## EXERCISE DESCRIPTION
Copy out the entries word for word, from the line containing "Where should I click to: Click fold" down to the line containing "click(1377, 60)", including both of those lines.

--- BEGIN GIVEN RECORDS ---

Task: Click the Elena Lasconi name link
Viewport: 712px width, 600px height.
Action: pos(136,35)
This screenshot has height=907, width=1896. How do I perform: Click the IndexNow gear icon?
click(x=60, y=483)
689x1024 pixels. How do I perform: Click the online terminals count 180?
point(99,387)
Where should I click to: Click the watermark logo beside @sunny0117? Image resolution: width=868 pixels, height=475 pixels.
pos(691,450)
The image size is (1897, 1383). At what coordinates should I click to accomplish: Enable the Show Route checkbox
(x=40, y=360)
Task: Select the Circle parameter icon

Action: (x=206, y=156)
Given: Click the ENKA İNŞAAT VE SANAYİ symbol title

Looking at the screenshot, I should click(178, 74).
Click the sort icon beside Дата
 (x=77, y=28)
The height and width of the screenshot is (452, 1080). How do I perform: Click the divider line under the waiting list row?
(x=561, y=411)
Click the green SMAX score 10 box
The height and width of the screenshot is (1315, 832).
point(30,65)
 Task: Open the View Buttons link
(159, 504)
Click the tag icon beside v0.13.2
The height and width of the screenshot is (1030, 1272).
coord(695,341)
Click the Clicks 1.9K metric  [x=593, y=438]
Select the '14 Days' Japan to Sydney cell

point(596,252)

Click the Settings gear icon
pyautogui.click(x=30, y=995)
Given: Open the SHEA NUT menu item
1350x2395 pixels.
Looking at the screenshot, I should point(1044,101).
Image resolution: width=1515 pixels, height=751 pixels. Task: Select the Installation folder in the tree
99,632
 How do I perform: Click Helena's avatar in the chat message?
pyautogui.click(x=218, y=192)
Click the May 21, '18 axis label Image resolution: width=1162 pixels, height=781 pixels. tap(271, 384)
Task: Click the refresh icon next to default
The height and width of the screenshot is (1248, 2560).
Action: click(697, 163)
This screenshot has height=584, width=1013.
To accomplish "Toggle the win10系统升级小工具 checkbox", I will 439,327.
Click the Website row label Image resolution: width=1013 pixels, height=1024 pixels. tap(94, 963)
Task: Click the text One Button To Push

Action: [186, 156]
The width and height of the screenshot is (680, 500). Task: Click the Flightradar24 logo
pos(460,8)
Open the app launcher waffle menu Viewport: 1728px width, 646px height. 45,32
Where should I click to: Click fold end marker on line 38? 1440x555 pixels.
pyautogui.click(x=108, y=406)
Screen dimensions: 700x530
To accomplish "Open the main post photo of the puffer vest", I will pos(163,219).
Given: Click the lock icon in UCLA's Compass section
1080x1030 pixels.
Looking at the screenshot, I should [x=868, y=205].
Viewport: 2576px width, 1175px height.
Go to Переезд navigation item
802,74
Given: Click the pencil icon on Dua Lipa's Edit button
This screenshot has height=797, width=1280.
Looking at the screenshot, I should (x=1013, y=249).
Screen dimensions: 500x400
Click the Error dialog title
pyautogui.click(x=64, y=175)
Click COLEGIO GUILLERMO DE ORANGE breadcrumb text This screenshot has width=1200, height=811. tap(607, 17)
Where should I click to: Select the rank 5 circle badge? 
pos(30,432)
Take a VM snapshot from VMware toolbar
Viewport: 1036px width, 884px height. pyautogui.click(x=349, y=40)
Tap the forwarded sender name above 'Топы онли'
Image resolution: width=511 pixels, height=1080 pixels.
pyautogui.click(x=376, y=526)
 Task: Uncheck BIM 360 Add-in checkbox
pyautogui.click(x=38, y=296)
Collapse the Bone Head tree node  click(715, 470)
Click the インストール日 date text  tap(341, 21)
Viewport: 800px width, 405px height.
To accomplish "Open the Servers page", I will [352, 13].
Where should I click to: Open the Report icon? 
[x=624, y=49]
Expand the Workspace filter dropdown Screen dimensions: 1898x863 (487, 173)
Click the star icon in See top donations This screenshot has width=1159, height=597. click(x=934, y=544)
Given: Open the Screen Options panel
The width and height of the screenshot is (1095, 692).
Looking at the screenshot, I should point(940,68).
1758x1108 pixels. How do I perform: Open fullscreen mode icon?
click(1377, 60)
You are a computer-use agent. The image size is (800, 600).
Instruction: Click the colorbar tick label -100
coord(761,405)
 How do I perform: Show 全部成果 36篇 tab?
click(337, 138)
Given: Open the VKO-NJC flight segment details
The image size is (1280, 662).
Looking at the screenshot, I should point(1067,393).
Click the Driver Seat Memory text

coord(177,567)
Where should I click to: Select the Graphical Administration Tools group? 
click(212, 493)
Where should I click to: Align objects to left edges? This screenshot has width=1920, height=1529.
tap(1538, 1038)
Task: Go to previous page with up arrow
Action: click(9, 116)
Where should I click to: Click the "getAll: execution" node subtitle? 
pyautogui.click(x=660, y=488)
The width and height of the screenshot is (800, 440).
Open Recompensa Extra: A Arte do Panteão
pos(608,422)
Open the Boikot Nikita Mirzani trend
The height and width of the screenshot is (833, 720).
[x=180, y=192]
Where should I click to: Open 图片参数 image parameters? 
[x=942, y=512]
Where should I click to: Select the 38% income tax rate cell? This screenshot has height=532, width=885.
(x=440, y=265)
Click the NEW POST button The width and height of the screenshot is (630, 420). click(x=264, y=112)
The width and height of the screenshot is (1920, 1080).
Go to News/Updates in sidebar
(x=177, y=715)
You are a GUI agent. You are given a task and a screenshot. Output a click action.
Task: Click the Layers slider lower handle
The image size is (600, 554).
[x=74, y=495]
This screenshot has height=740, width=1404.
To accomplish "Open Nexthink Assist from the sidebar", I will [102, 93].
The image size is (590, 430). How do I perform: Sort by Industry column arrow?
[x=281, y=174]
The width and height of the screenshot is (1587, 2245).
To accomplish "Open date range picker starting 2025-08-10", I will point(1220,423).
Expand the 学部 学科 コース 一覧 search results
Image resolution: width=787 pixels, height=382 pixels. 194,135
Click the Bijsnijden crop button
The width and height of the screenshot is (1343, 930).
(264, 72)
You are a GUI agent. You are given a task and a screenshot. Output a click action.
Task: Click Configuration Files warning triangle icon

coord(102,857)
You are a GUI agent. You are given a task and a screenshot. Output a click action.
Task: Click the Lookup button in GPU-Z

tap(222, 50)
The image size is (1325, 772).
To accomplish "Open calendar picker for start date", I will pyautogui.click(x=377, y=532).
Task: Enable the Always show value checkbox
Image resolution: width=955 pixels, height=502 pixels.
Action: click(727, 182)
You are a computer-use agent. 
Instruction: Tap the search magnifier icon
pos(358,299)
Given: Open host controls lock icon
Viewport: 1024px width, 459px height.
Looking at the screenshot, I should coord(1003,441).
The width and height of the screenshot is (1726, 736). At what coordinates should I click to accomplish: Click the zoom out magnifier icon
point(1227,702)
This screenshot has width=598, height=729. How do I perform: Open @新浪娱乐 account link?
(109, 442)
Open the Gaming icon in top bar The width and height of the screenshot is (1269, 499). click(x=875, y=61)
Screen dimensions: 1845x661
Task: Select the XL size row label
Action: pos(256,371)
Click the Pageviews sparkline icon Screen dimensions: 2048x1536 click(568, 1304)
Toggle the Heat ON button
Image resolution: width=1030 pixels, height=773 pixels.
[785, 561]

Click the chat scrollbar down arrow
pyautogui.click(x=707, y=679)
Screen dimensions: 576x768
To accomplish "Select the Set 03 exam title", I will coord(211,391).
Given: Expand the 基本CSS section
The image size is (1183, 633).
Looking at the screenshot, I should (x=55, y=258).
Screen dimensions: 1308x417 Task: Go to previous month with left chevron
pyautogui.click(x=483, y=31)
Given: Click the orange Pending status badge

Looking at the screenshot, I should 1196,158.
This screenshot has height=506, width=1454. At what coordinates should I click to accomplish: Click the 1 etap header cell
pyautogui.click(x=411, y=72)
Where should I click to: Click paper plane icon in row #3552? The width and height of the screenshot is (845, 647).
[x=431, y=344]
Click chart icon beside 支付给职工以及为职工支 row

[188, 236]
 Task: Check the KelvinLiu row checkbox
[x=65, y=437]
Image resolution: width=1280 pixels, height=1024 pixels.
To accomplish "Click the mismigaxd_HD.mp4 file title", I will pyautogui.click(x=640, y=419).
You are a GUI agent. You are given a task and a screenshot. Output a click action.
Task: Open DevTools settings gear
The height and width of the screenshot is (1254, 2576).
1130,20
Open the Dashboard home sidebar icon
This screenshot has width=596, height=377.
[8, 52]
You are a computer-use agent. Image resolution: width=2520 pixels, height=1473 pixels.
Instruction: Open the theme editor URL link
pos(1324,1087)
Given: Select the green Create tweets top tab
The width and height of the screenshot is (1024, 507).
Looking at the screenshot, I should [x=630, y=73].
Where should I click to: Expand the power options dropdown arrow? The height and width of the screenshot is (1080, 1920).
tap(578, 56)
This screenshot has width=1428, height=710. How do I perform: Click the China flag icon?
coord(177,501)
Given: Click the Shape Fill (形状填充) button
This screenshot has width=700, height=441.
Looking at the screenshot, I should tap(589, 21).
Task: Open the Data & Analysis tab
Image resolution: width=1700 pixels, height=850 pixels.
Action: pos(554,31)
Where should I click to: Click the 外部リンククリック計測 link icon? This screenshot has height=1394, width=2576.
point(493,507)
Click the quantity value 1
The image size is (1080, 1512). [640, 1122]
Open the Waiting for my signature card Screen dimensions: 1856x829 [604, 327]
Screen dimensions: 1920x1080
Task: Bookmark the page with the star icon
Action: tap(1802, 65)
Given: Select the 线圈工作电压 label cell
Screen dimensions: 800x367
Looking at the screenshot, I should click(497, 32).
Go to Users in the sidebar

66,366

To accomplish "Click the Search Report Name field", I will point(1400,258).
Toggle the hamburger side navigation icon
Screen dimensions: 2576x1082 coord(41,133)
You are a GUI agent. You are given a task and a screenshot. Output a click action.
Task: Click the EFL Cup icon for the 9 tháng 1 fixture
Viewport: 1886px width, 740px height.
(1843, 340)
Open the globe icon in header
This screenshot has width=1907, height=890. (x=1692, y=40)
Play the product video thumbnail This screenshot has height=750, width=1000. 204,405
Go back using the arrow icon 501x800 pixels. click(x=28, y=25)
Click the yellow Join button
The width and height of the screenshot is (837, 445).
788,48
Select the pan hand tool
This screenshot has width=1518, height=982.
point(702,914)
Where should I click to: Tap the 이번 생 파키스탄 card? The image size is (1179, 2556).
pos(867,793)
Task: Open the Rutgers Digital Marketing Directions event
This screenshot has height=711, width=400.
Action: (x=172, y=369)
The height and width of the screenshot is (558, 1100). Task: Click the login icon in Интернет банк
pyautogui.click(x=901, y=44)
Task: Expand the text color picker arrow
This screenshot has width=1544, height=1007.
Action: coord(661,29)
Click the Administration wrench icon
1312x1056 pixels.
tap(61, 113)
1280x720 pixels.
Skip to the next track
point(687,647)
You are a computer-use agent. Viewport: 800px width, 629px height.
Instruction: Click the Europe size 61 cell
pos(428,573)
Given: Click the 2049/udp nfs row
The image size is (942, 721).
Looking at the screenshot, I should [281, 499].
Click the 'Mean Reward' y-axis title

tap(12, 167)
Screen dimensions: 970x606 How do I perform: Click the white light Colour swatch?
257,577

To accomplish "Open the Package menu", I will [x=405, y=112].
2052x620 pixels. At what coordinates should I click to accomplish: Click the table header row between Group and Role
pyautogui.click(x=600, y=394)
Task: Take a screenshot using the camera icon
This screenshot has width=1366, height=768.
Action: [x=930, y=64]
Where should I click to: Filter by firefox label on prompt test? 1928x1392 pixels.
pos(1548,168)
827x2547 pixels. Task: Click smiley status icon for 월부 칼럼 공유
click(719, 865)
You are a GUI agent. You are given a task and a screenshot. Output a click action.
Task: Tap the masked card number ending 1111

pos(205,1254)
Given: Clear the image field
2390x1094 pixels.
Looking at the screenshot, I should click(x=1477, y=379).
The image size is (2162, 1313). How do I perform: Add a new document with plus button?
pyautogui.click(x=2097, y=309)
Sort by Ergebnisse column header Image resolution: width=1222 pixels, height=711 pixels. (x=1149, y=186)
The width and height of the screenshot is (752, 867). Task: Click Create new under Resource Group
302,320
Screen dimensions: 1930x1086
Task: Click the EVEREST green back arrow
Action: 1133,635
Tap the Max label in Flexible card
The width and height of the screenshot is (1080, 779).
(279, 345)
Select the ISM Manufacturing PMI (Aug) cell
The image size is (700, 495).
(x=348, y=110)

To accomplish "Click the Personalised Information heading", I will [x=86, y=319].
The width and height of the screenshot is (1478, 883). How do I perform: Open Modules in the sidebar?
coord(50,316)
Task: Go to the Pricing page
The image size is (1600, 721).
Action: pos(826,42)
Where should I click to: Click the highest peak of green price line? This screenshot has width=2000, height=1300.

--- END GIVEN RECORDS ---

## FULL RESPONSE
Where should I click to: Click fold end marker on line 38? 1440x555 pixels.
pyautogui.click(x=108, y=406)
Screen dimensions: 700x530
To accomplish "Open the main post photo of the puffer vest", I will pos(163,219).
Given: Click the lock icon in UCLA's Compass section
1080x1030 pixels.
Looking at the screenshot, I should [x=868, y=205].
Viewport: 2576px width, 1175px height.
Go to Переезд navigation item
802,74
Given: Click the pencil icon on Dua Lipa's Edit button
This screenshot has height=797, width=1280.
Looking at the screenshot, I should (x=1013, y=249).
Screen dimensions: 500x400
Click the Error dialog title
pyautogui.click(x=64, y=175)
Click COLEGIO GUILLERMO DE ORANGE breadcrumb text This screenshot has width=1200, height=811. tap(607, 17)
Where should I click to: Select the rank 5 circle badge? 
pos(30,432)
Take a VM snapshot from VMware toolbar
Viewport: 1036px width, 884px height. pyautogui.click(x=349, y=40)
Tap the forwarded sender name above 'Топы онли'
Image resolution: width=511 pixels, height=1080 pixels.
pyautogui.click(x=376, y=526)
 Task: Uncheck BIM 360 Add-in checkbox
pyautogui.click(x=38, y=296)
Collapse the Bone Head tree node  click(715, 470)
Click the インストール日 date text  tap(341, 21)
Viewport: 800px width, 405px height.
To accomplish "Open the Servers page", I will [352, 13].
Where should I click to: Open the Report icon? 
[x=624, y=49]
Expand the Workspace filter dropdown Screen dimensions: 1898x863 (487, 173)
Click the star icon in See top donations This screenshot has width=1159, height=597. click(x=934, y=544)
Given: Open the Screen Options panel
The width and height of the screenshot is (1095, 692).
Looking at the screenshot, I should point(940,68).
1758x1108 pixels. How do I perform: Open fullscreen mode icon?
click(1377, 60)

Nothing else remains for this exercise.